The primary functionality of Tupaia is to link together multiple data sources to present a single, coherent view of a health system for specific user groups. Originally designed to augment DHIS2 and mSupply, the platform has grown to support end-to-end data pipelines, including support for multiple data hierarchies, across multiple projects and countries, with platform-wide SSO and highly granular roles-based permissions.
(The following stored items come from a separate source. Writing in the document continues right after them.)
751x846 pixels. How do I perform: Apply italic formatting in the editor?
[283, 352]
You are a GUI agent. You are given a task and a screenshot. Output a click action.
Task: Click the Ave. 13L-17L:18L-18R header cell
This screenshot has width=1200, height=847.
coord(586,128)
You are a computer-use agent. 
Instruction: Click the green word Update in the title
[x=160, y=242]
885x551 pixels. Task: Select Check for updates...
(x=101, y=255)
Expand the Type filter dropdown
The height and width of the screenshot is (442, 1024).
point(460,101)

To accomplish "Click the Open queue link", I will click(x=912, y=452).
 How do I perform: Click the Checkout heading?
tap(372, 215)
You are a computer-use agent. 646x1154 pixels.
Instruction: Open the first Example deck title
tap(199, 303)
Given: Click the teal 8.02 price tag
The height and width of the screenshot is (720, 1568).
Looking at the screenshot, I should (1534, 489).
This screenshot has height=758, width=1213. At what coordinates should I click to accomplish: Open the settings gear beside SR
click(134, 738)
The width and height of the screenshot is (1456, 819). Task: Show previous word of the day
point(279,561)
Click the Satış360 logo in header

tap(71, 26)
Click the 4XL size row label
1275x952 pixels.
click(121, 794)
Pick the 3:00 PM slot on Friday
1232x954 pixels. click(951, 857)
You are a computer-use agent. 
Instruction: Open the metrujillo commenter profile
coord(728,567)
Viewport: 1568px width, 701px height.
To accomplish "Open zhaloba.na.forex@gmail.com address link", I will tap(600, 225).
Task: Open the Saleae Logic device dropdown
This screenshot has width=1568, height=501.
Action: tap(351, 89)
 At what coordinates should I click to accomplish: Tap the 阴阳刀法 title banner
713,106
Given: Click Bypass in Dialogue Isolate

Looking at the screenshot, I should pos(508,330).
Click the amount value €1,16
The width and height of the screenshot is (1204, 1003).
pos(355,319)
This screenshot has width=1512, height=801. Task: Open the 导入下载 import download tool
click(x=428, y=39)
Also supports data exports to CSV, XLS and R, along with PDF.

Tupaia is primarily used by healthcare workers and donors from low and middle-income settings.

Tupaia User interfaces:

  • Tupaia MediTrak
    • A data collection app with program and jurisdiction-based access user controls
    • React Native and available across iOS and Android.
    • Offline-first synchronizing system.
    • Each survey response has data and metadata (entity, time x 3, survey).
  • Tupaia.org frontend
    • Main dashboard, map overlays and analytics user interface
    • React frontend
    • Map overlays
    • Dashboards with detailed insights/BI tools
    • Highly granular permissions system based on 4 data dimensions (Who, Where, What and When - Jane Smith could be granted access to TB data from Victoria and lose access on June 30th 2024).
    • Can download preconfigured reports in PDF, PNG and XLS/CSV filetypes straight from Tupaia.org frontend (efficient way to disseminate data and reports widely via permissions-based access, without needing to give all users access to the Admin Panel).
    • Uses Recharts for most dashboard elements, some custom-built visualizations
    • Uses Leaflet for most map overlays
    • Mapping layers can be pulled from any source, currently supports Mapbox and OpenStreetMaps
  • Admin panel
    • React frontend
    • Connects to both the MediTrak server and the aggregation server.
    • Controls survey questions, bulk imports, data uploads and downloads
    • Main portal for tracking incoming data and outbreak management
    • User administration, authorizations & permissions
  • Tupaia major backend components:
    • Aggregation server
      • PostGres
      • Fetches data and aggregates it.
      • Can fetch events or analytics
      • Analytics have a lot of possible aggregation types
    • Data broker
      • As the gateway to external (and internal) services, the data broker is the centrepiece of this project. Data from each jurisdiction will be processed through the data broker
      • Understands APIs and wrangles data to the consistent format we use internally
      • Both push and pull
    • MediTrak server
      • Now PostGres (previously a DHIS2 instance but this is now an external service)
      • Mothership for data collected through our services (via the app or admin panel)
      • Receives data in from our data collection app and the admin panel
      • Pushes data out via the data broker
    • Indicators engine
      • Specifies common concepts that are calculated from other data
      • Reduces error rates from needing to build out new algorithms for every report element or visualisation
      • Can pre-compile to save substantial processing time when calling up a visualisation or report (particularly useful for indicators compiling from large datasets)
      • Has access to aggregator and can pull data from any service (including from the indicators engine itself)
    • Data lake
      • Consumes and stores massive amounts of data in any format, with the ability to mirror and store external databases or consume only specified tables from external sources
      • Also supports storage of unstructured data
      • Transformations to our data model then occur on our side

Implementations

Tupaia is used in 14 countries in the Indo-Pacific region.